Thursday, May 19, 2016

The All-Star Race Explained: “News” and Notes


It’s time for the third most-confusing weekend of the Nascar schedule (after Daytona qualifying and wondering how the awards ceremony can be so terrible every year)—the Sprint All-Star Race!  Yet again there’s been a bunch of changes to the format so here’s a race-by-race, segment-by-segment guide to Nascar’s night of stars (aka “Dover Redux” or “Prelude to the 600”):

—Automatically qualified for the All-Star Race are any winners from 2015 or 2016 (so far), any past champions (Tony Stewart), and any past All-Star winners who are still running full-time (Jamie McMurray, Kasey Kahne, and Ryan Newman) for a total of 15 drivers.  Personally, I miss the days when ANY former All-Star race winner could automatically qualify, leading to “What the hell is Geoff(rey) Bodine doing out there?” questions throughout the land.
The only thing that can spoil the followup
to a fantastic Cup race?  RAIN.

—Five (yes, five) other positions are filled via the Sprint Showdown and the fan vote:  The Showdown will have two 20-lap segments and one 10-lap segment with the winners OF EACH SEGMENT advancing to the All-Star race the next night (remember, the Showdown is on Friday).  Thankfully they automatically move on, and don’t have to pretend to keep competing by running around at the back of the pack.  Oh, and there’s a minimum 2-tire pit stop in between Segments 1 & 2 and 2 & 3, because, well, why the hell not?

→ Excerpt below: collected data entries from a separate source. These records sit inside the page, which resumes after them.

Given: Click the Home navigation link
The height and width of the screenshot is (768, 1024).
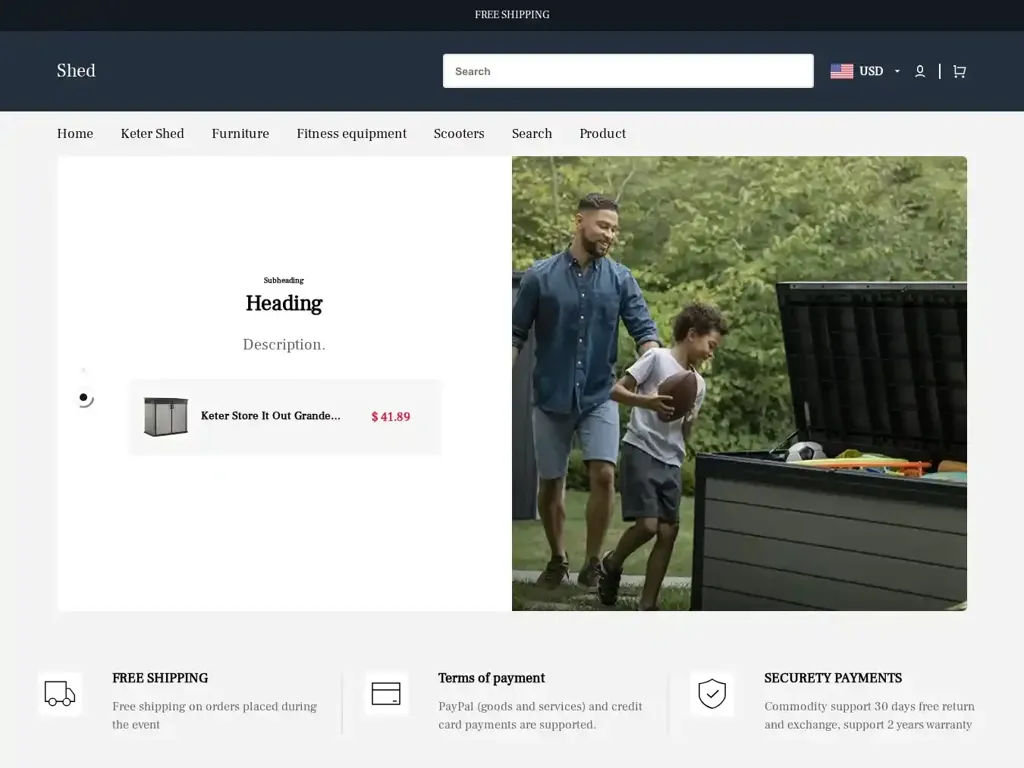Looking at the screenshot, I should pyautogui.click(x=75, y=134).
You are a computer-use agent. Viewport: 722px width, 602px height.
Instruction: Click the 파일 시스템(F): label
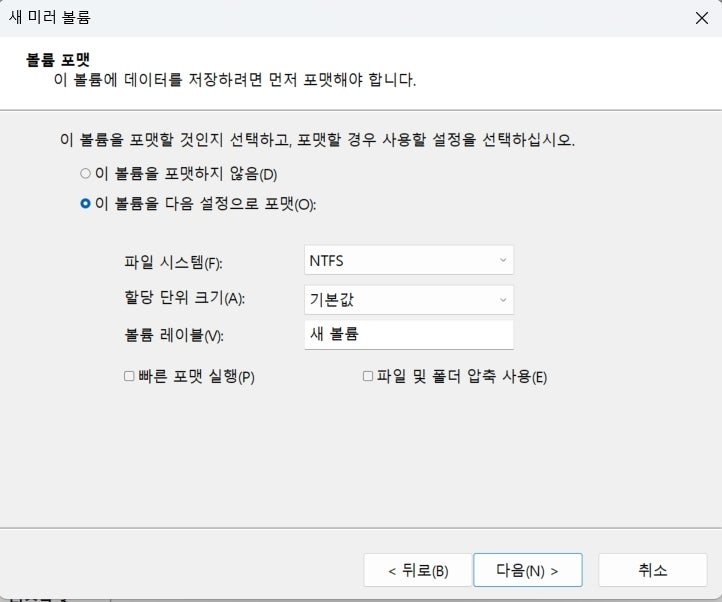click(x=173, y=263)
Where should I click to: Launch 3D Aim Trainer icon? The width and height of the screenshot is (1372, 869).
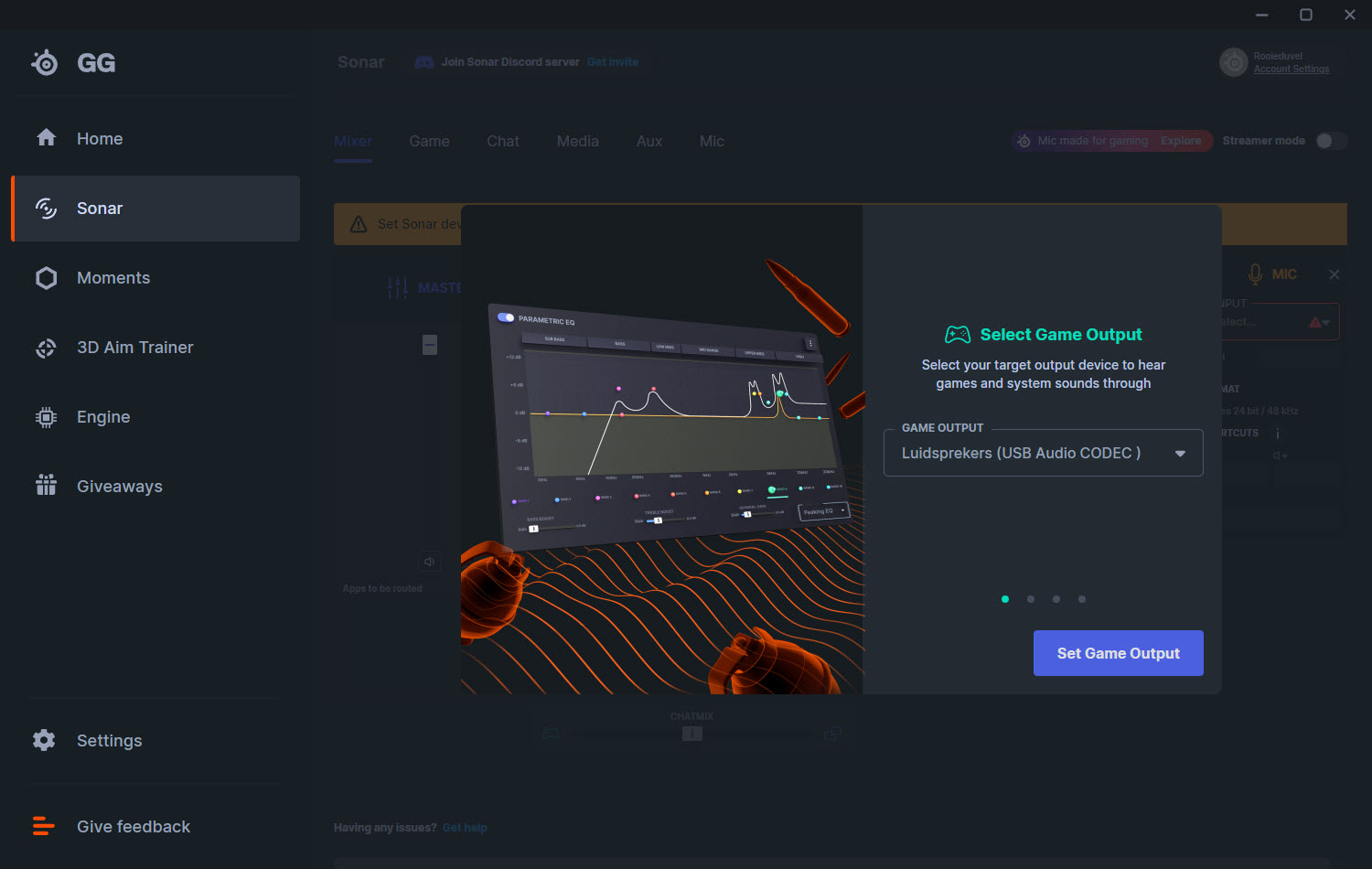pyautogui.click(x=46, y=348)
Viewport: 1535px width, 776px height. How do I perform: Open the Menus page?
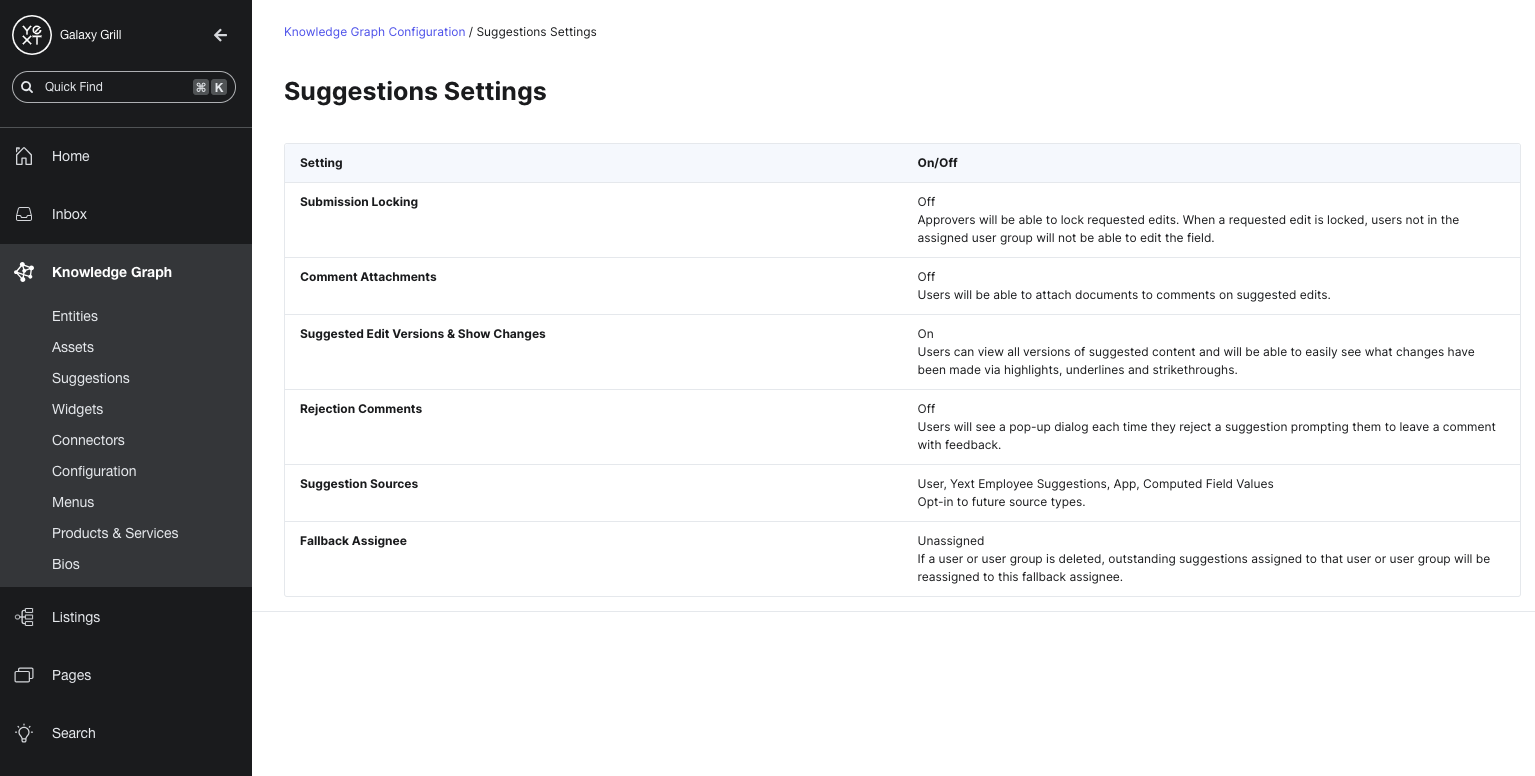tap(72, 502)
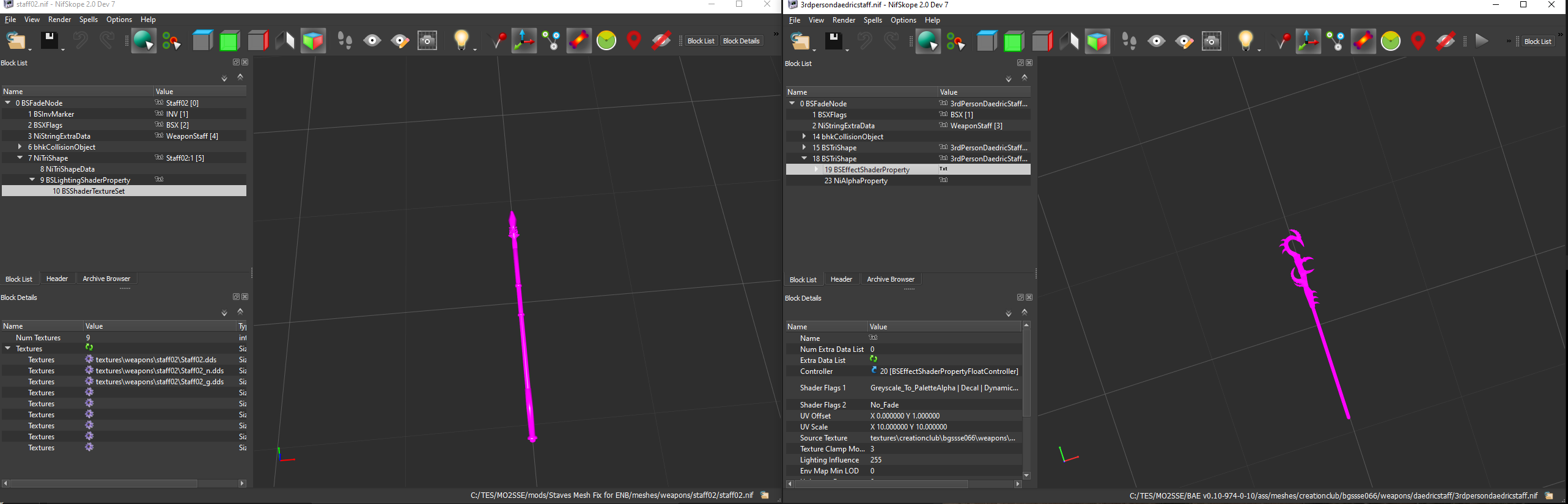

—After the three Showdown drivers have advanced, the top two vote-getters in the fan vote who have not advanced otherwise also make the All-Star Race.  So, basically, Danica Patrick and Matt DiBurrito.

—The All-Star Race’s new format is being called the “Brad Keselowski Rule”, since it was BKes himself who proposed the changes.  Huh, is it even possible to get odds on when someone says “Hey—I’m surprised it doesn’t include going on Twitter!”?

—Qualifying will be held Saturday evening to determine starting positions for Segment 1—these qualifying laps will include a four-tire pit stop in which cars will run down pit road without ANY speed limit.  Finally, a pit road format that Denny Hamlin can excel at!

—Segment 1 is 50 laps long and must include a minimum 2-tire pit stop under green.  After Segment 1 there’s a break period in which another minimum 2-tire pit stop must be taken (under yellow).  Then in Segment 2 there’s ANOTHER mandatory pit stop under green, this time before lap 85 (or lap 35 of the segment itself).  Jeez, Nascar really wants to put focus on the pit crews, I guess.  Too bad they couldn’t do something like, oh, i dunno, maybe having the pit crews do pit stops in a big arena, using that “challenge” to determine starting position?

—After Segment 2 there’s a break period and a random draw determines if the first 9, 10, or 11 cars will be forced to pit road for a mandatory four-tire pit stop, with the rest of the field forced to stay out on old tires.  No idea how they’ll do the draw, but I’m hoping against hope that they bring back the old Winston Plinko-board.


—After the lead cars come off pit road, they’ll rejoin the field for a massive wreck, followed by 13 laps of green-flag pit stops.  The winner gets a cool million—no word on if Bruton Smith’s lukewarm million dollar bonus is still available.